Welche verschiedenen Lager sehen Sie in der Nordost-AfD? Da gibt es einen ehemaligen Radiomoderator, einen rechtsextremen Greifswalder Juraprofessor, einen Jugendrichter. Stehen die auch alle für unterschiedliche Ausrichtungen der AfD?

Wir haben ja bei der AfD Politiker, die vormals anderen Parteien angehörten, wie etwa SPD, CDU oder FDP. Weil erfahrene Politiker dabei sind, hat die angebliche Alternative auch so schnell Fuß gefasst. Hier bringen Menschen entsprechende Vorkenntnisse mit. Sie wissen, wie Politik funktioniert und waren damit rasch handlungsfähig. Dennoch sind bereits jetzt unterschiedliche Lager erkennbar - das Spektrum reicht von konservativ bis ganz rechts außen. Dies wurde bereits bei der umstrittenen Aufstellung des Kandidaten zum Vizepräsidenten des Landtages deutlich. Der extrem rechtskonservative Greifswalder Jurist Ralph Weber ist ja in seiner Fraktion nicht unumstritten.

Also wird man den »Schweriner Weg« in Bezug auf die AfD diesmal nicht gehen? Die Vereinbarung zwischen den Fraktionen besagte ja, dass man alle Anträge der im Landtag vertretenen NPD ablehnt und der Partei so wenig wie möglich Beachtung im Parlament schenkt.

Nein. Wir werden uns mit den Inhalten auseinandersetzen. Diese sind zum Teil menschenverachtend, rückwärtsgewandt und frauenfeindlich. Das müssen wir klar und deutlich benennen. Das funktioniert nicht, indem man die Partei ignoriert, sondern man muss inhaltliche Diskussionen führen.

Wo wird die LINKE in dieser Legislatur ihre Schwerpunkte setzen?

Wir werden diesen großen Begriff der sozialen Gerechtigkeit so erklären, dass er fassbar und für alle nachvollziehbar ist. Was ist soziale Gerechtigkeit im Arbeitsleben, was ist soziale Gerechtigkeit in der Bildung und was ist soziale Gerechtigkeit in der Kultur? Das sind Fragen, auf die wir verständliche Antworten finden wollen. Wir müssen das große Thema soziale Gerechtigkeit runterbrechen auf die einzelnen Politikbereiche und somit verständlicher werden.

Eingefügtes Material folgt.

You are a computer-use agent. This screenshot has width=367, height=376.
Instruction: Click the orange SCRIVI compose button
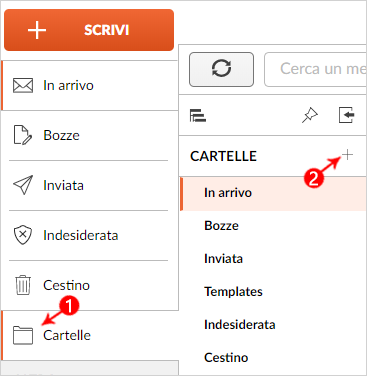pos(89,30)
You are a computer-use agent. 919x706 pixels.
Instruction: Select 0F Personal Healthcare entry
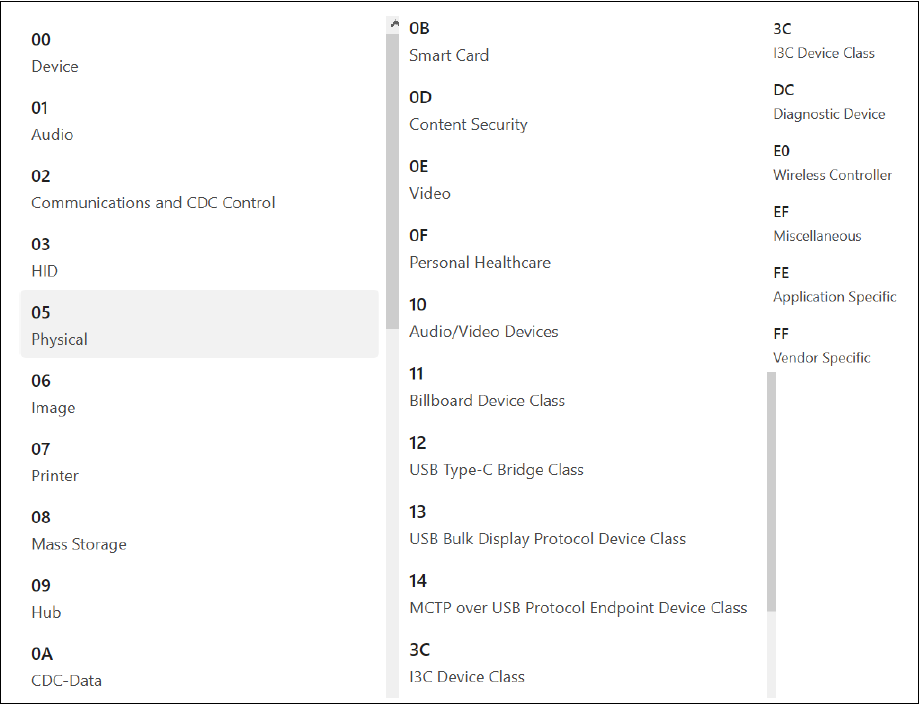pos(580,248)
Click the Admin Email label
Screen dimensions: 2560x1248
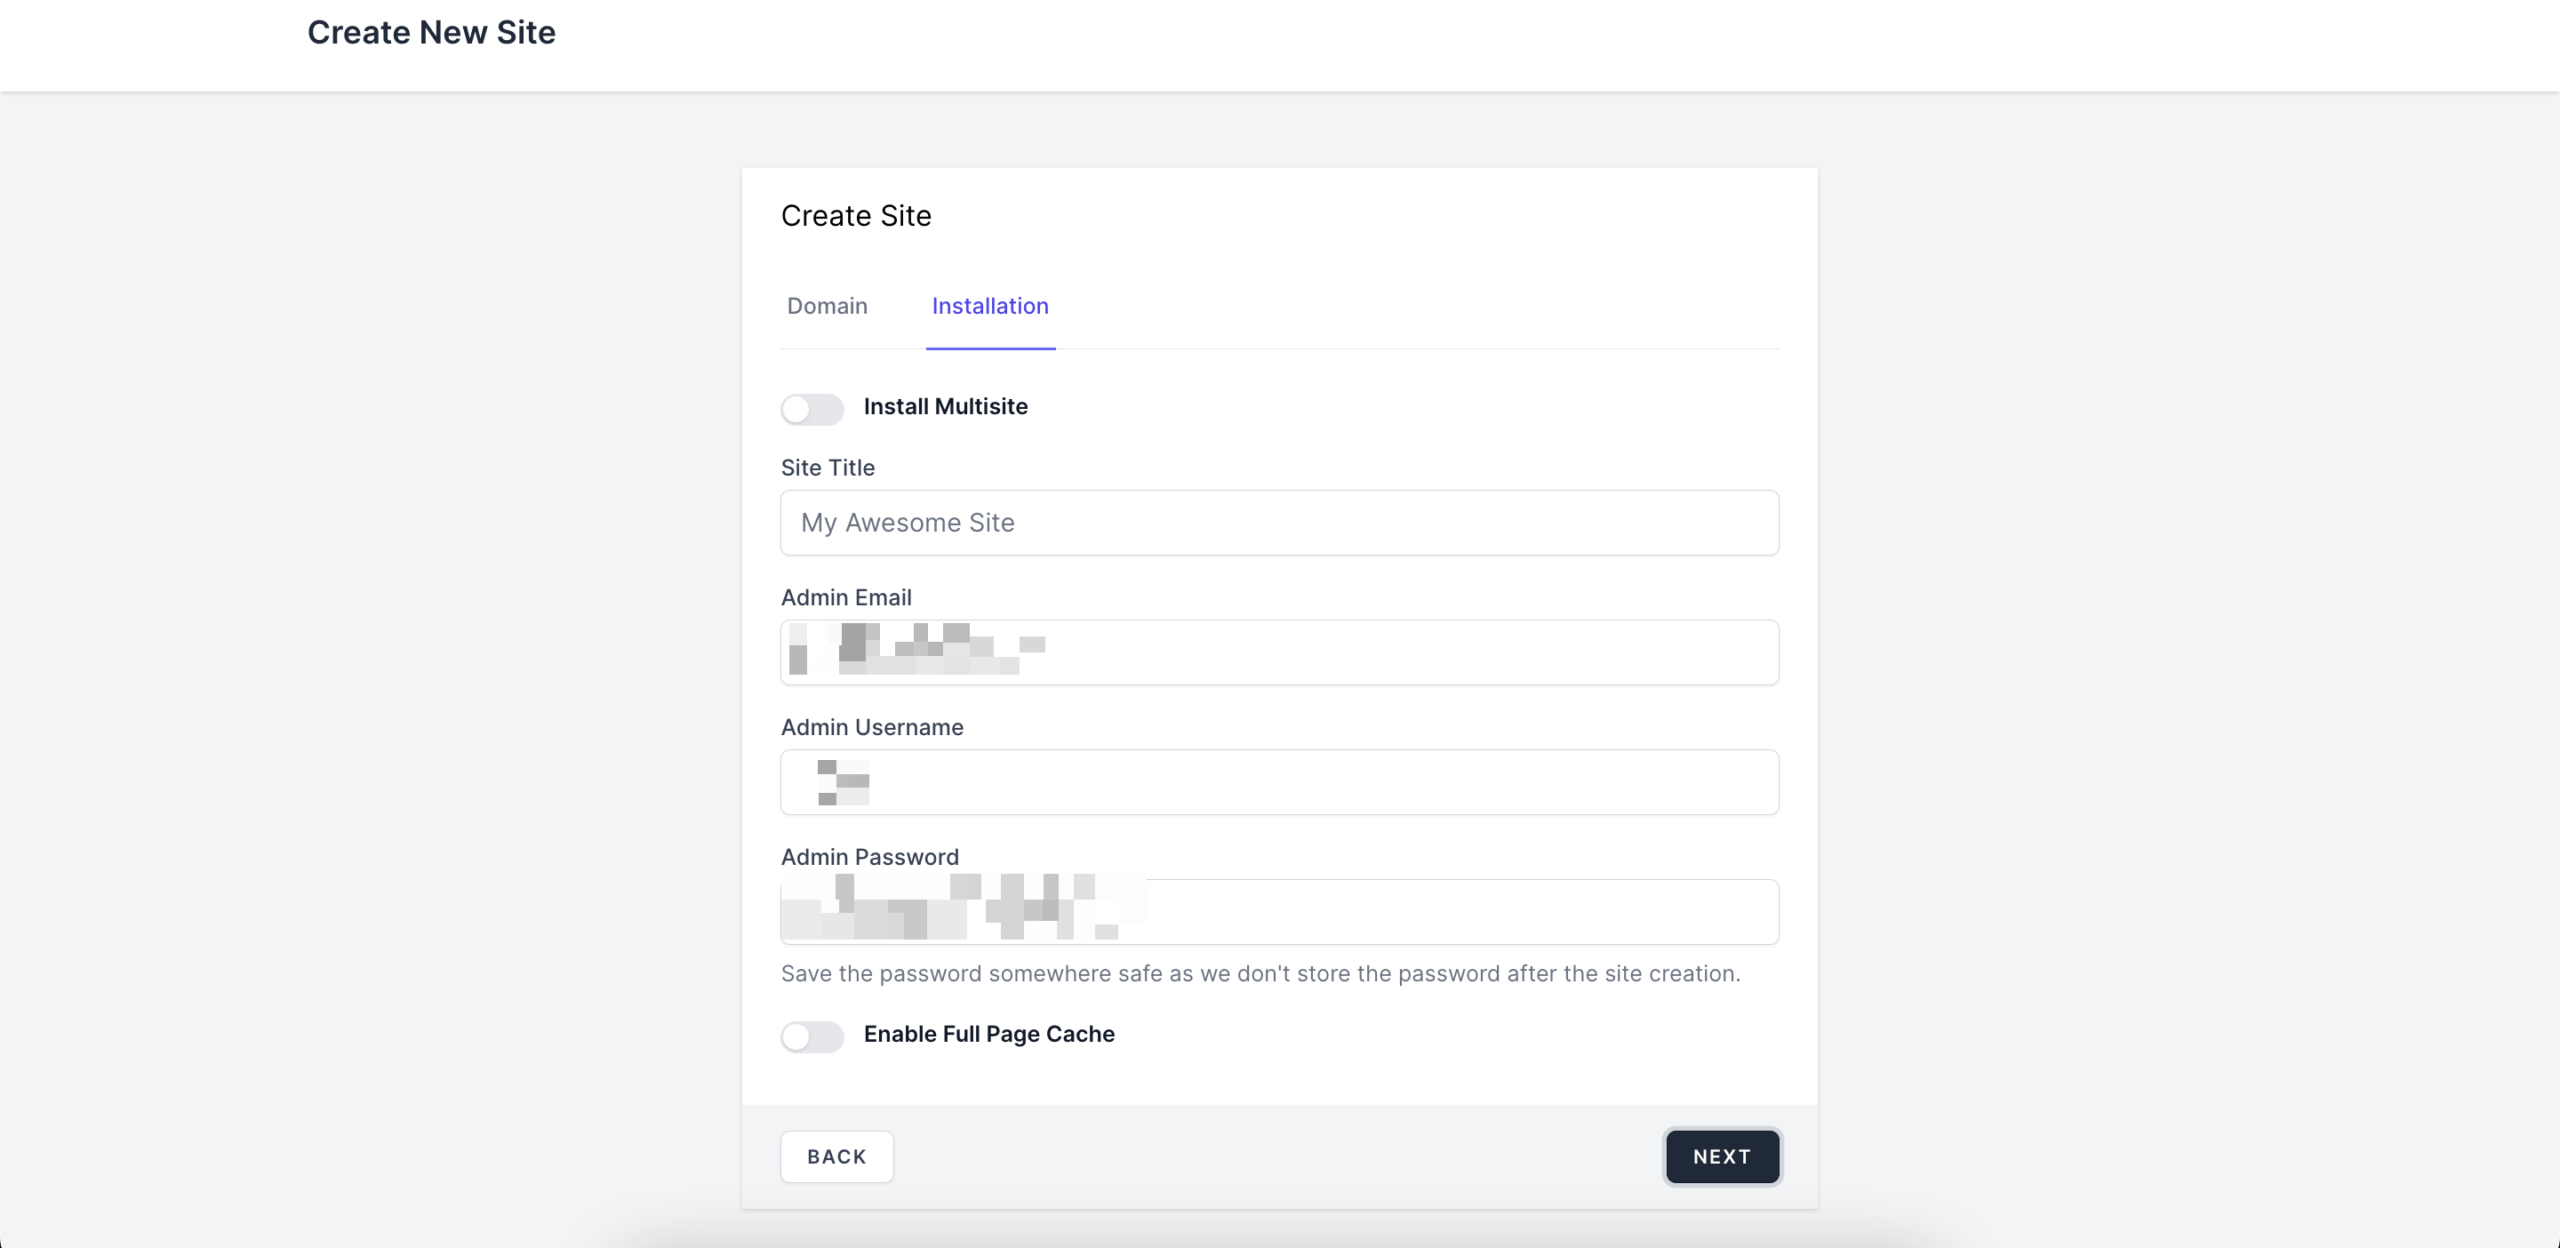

Das ist die große Klammer, aber welche konkreten Punkte haben Sie auf der Agenda?

Wir sind dabei, unsere Schwerpunkte zu konkretisieren. Aber die kostenlose Kita, die zehnjährige Schulpflicht oder mehr Deutsch- und Mathematikunterricht in der Grundschule werden sicher dazu gehören. Der letzte Punkt liegt mir dabei als Lehrerin besonders am Herzen. Ein Drittel unserer Kinder hier in Mecklenburg-Vorpommern bleibt in ihren Fähigkeiten weit unter den Regelstandards. Man muss ihnen mehr Zeit geben zum Lernen. So wie bei der Bildung werden wir uns ganz konkret etwa bei der Entwicklung Vorpommerns, bei der Sicherung bezahlbaren Wohnens oder bei der Stärkung von Bus und Bahn einbringen.